Throughout the material below, tally the lines containing "label" and give the total with no accompanying text.
━━━━━ Exercise input ━━━━━
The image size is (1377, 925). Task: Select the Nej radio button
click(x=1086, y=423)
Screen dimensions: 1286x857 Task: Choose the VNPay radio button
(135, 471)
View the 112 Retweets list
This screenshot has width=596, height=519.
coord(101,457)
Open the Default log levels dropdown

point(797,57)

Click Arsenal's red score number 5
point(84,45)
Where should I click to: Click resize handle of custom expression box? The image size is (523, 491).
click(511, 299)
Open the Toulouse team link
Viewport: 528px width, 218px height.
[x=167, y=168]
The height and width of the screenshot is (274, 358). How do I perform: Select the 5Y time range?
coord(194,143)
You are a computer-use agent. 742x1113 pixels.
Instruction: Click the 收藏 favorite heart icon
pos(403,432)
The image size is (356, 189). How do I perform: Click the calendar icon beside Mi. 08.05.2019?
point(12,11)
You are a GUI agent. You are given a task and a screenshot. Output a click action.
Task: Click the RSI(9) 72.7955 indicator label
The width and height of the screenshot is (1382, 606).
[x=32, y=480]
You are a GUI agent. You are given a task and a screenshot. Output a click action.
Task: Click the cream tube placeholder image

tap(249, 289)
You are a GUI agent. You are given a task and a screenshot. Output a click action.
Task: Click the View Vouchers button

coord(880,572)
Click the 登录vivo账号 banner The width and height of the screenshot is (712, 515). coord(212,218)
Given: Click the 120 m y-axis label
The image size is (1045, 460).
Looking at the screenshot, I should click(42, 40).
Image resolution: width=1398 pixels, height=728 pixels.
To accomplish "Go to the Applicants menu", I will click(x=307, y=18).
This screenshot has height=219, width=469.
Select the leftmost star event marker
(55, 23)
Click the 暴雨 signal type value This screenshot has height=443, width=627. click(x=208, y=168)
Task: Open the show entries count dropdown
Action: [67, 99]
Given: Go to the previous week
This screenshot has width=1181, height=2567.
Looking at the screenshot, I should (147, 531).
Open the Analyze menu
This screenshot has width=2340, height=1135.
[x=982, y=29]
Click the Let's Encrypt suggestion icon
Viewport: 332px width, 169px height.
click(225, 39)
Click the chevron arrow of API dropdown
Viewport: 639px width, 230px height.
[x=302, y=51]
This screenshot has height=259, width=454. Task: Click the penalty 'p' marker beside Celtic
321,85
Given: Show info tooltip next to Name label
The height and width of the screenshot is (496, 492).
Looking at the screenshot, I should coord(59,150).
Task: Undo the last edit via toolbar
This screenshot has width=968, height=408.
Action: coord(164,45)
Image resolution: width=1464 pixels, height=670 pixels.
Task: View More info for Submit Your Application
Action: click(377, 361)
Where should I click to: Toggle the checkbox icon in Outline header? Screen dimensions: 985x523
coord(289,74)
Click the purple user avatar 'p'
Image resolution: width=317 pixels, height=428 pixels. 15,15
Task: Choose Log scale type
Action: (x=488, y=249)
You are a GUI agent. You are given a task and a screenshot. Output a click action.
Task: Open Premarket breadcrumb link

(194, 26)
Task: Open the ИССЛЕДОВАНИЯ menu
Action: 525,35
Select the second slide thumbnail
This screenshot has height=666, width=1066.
━━━━━
- [Result of this task] 3